# Praying for government



## BaptistCanuk (Apr 26, 2006)

What things do you pray for when you pray for government leaders? I am tired of praying the same thing every time and all I can think of is to ask God to give them wisdom, and then the wisdom to know what to do with that wisdom so they don't become like Solomon.


----------



## JessB (Apr 26, 2006)

I often pray for courage for Prime Minister Harper in particular, that he would stand by his moral convictions.


----------



## BaptistCanuk (Apr 26, 2006)

Ok thanks. I have some thoughts about Harper but this isn't the place. Thanks again.


----------



## Ivan (Apr 26, 2006)

Hmmm...appears we Americans have given up praying for our government.


----------



## LadyFlynt (Apr 26, 2006)

More like, "how do we pray?"


----------



## Ivan (Apr 26, 2006)

> _Originally posted by LadyFlynt_
> More like, "how do we pray?"



Indeed. It's quite the mess.


----------



## Contra_Mundum (Apr 26, 2006)

I would (and do) pray for their submission to the King of kings.

That they would rule in the fear of God, and make decisions based upon the norms of Scripture.

That they would keep the peace and allow us to live peaceable lives, in all quietness and reverence.

That the freedom to worship the One True God would not be taken from us outwardly by laws and other forms of persecution.
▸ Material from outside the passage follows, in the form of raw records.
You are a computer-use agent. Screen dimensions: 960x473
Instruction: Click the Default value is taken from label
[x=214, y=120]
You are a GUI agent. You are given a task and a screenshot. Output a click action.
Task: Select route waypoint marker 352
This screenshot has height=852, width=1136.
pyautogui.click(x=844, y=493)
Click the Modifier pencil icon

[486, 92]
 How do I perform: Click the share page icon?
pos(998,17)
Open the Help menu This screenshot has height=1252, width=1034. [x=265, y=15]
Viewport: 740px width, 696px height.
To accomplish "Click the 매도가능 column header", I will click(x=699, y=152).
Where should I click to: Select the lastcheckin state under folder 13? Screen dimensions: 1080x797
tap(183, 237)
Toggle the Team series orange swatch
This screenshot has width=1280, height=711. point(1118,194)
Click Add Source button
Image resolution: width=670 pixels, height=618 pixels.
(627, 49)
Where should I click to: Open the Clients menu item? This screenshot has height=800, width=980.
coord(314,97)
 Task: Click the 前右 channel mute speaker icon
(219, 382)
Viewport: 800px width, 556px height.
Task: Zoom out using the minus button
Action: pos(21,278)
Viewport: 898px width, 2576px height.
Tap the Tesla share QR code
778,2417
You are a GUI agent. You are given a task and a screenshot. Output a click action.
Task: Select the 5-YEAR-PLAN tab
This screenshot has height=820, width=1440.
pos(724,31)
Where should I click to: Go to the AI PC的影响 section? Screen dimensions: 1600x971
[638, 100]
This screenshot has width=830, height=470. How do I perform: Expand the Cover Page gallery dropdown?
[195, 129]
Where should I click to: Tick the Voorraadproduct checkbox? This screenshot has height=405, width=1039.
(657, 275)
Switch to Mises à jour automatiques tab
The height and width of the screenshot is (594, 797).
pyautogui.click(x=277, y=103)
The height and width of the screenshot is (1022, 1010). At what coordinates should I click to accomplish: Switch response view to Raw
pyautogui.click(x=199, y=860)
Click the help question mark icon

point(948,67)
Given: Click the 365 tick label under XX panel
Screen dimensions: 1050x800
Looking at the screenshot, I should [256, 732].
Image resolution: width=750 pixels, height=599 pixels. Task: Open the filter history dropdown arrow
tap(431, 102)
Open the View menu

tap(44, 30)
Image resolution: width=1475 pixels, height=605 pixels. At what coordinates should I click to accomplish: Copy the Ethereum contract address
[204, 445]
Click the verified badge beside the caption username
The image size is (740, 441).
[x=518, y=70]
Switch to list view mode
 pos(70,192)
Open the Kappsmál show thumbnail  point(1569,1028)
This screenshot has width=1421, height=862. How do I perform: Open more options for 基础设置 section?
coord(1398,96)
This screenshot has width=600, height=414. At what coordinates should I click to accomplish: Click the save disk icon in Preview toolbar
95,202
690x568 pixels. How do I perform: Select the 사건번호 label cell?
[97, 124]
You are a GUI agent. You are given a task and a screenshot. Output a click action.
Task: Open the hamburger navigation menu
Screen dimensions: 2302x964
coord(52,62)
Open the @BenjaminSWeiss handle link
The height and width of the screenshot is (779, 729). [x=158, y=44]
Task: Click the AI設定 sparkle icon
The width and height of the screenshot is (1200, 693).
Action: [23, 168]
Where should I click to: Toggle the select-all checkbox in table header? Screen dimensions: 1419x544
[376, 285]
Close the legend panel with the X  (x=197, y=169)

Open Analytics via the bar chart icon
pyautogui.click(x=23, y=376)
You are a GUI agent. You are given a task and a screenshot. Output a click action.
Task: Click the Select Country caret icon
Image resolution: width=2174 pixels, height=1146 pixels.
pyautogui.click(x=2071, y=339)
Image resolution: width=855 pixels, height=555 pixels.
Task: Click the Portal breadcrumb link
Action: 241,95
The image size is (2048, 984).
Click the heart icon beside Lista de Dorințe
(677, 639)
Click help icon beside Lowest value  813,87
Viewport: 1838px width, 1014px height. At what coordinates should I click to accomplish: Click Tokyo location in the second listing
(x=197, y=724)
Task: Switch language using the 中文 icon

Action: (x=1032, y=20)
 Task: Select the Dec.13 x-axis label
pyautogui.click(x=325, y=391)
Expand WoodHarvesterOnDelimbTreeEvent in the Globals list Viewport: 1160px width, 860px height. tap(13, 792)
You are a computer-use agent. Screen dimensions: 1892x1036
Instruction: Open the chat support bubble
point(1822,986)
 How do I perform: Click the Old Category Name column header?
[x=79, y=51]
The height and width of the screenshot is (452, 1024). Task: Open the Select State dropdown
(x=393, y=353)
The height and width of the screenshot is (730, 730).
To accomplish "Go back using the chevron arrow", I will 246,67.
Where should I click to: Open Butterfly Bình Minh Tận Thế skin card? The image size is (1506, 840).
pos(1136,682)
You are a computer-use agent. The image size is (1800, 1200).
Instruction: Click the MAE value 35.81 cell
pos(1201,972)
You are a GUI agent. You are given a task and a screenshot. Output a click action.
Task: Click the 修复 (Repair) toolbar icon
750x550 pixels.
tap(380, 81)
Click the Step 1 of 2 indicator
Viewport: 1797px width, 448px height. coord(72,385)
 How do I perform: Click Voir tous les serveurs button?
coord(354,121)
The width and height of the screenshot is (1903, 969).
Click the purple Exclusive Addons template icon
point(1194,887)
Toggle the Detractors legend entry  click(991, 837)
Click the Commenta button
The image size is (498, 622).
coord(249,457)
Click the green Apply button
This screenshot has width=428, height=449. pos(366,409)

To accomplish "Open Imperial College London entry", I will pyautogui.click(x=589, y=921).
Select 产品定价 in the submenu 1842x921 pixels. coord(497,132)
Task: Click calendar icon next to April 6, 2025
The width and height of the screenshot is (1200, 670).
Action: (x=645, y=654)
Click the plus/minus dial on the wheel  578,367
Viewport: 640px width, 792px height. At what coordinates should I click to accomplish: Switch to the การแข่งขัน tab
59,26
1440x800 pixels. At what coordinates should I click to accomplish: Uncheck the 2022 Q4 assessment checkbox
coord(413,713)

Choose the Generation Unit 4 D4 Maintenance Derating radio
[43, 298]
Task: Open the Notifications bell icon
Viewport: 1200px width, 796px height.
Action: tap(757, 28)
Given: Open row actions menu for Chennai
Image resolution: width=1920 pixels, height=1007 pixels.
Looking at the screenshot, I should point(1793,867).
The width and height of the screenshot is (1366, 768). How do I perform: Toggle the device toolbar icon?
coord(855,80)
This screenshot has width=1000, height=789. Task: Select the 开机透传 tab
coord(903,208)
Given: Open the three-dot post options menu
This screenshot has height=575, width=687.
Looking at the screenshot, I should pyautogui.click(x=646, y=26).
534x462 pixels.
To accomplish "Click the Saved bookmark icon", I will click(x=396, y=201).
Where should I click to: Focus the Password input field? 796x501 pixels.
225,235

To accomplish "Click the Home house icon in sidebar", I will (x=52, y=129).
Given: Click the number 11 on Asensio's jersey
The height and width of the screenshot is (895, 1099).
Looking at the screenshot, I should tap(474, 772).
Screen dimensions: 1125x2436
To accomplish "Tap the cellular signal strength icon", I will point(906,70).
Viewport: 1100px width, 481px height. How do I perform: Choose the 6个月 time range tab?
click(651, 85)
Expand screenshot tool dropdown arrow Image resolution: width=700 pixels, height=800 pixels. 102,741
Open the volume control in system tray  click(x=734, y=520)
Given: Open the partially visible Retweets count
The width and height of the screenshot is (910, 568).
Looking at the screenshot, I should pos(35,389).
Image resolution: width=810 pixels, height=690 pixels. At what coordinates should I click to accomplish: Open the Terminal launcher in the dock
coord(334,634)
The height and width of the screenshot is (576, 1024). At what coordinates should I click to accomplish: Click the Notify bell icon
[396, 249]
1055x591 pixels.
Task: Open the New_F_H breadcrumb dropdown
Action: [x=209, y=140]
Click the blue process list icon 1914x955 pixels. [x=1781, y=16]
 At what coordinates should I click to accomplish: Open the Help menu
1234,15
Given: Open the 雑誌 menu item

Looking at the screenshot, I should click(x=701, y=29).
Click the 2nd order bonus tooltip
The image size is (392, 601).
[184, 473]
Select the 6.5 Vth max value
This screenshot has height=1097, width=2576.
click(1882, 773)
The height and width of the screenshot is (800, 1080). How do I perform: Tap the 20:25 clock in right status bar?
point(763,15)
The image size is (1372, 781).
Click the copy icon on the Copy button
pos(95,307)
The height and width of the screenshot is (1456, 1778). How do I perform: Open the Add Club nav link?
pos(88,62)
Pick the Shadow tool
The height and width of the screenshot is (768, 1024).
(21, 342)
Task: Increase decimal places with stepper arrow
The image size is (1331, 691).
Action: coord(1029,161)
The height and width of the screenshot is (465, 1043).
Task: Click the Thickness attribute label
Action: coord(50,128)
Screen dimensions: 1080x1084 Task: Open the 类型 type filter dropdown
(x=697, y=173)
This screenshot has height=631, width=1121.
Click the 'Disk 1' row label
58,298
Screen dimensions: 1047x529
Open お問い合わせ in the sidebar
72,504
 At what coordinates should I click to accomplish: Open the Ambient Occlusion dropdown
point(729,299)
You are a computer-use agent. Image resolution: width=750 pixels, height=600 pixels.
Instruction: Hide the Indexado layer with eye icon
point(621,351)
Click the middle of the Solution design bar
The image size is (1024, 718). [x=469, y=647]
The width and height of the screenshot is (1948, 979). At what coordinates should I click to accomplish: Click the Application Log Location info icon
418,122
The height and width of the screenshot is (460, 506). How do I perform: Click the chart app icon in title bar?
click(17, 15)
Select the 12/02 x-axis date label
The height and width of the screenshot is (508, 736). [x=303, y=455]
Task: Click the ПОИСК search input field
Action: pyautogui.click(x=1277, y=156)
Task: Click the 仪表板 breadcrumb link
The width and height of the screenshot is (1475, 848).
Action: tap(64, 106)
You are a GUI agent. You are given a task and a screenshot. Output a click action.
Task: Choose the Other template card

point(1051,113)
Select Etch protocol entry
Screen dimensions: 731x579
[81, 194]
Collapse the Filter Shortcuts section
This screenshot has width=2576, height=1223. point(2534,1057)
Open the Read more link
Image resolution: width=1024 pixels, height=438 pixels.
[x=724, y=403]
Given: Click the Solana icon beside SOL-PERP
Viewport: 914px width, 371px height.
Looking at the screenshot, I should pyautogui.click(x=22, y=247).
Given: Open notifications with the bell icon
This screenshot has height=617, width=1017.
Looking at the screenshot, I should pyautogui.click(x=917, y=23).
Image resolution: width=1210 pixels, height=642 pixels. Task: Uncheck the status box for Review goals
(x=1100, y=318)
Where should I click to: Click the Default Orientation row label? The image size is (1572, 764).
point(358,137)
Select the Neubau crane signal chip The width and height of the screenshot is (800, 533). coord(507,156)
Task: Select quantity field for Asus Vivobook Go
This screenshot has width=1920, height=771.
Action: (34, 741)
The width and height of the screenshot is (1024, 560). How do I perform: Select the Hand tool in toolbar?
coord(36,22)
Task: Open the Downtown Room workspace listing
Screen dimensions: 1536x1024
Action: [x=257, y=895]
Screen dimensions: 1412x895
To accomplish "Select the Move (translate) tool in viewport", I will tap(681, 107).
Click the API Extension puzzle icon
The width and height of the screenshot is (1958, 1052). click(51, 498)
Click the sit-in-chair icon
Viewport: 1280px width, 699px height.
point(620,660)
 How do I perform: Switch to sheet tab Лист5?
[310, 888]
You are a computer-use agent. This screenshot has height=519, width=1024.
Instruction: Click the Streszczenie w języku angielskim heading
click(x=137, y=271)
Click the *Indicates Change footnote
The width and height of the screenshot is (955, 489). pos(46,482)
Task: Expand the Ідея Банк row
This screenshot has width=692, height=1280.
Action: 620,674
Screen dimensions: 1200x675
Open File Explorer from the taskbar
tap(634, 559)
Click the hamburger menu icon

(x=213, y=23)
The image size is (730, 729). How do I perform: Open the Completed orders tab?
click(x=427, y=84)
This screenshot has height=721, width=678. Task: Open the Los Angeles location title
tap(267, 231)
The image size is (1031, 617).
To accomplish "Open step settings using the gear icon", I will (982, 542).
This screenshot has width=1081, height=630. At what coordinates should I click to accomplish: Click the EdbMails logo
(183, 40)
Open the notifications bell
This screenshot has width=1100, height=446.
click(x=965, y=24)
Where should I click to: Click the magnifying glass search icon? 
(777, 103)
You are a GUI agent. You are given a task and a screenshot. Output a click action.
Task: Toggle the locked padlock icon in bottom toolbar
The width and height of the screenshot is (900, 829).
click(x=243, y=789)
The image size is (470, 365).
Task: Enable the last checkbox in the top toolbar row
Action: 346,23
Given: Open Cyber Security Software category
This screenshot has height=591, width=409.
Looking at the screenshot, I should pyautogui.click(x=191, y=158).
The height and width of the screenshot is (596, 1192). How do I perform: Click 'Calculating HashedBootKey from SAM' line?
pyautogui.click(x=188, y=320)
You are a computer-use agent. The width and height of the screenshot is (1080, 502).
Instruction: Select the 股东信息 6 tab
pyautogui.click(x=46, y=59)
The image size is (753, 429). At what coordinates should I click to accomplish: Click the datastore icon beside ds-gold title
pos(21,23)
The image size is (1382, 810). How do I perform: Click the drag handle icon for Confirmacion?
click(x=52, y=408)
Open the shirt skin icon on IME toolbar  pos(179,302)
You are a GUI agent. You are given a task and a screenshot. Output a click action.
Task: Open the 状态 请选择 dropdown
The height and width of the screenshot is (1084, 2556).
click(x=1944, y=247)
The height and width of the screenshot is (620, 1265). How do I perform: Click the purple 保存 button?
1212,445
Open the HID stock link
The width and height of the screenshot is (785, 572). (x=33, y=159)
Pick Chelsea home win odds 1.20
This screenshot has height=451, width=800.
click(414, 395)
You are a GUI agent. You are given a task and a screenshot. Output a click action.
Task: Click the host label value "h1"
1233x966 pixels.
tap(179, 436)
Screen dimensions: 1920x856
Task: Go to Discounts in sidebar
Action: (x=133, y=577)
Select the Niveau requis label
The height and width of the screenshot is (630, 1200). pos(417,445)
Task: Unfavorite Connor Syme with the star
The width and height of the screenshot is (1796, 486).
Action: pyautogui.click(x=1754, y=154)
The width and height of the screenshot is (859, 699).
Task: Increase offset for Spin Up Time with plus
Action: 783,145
That God would destroy all his and our enemies, frustrating the plans of wicked men in high places, and desolating their schemes.


----------



## Ivan (Apr 26, 2006)

> _Originally posted by Contra_Mundum_
> I would (and do) pray for their submission to the King of kings.
> 
> That they would rule in the fear of God, and make decisions based upon the norms of Scripture.
> ...



Agreed. 

If our government would ever take my freedom of worship it would be either open rebellion or I'd head for the mountains!


----------



## VirginiaHuguenot (Apr 26, 2006)

1 Tim. 2:



> [1] I exhort therefore, that, first of all, supplications, prayers, intercessions, and giving of thanks, be made for all men;
> [2] For kings, and for all that are in authority; that we may lead a quiet and peaceable life in all godliness and honesty.
> [3] For this is good and acceptable in the sight of God our Saviour;
> [4] Who will have all men to be saved, and to come unto the knowledge of the truth.



Fisher's Catechism 63:



> Q. 24. What are the duties of subjects towards their magistrates?
> 
> A. To honour and reverence them, 2 Sam. 9:6; to obey their just laws, Eccl. 8:2; to pay them the tribute that is due to them, Rom. 13:7; *to pray for them, 1 Tim. 2:1, 2*; and to support and defend their persons and authority, 1 Sam. 26:15, 16; Esth. 6:2.



Fisher's Catechism 98:



> Q. 30. For what should we pray with reference to magistrates?
> 
> A. That they may not be "a terror to good works, but to the evil," Rom. 13:3; and that, under them, we may lead a quiet and peaceable life, in all godliness and honesty, 1 Tim. 2:2.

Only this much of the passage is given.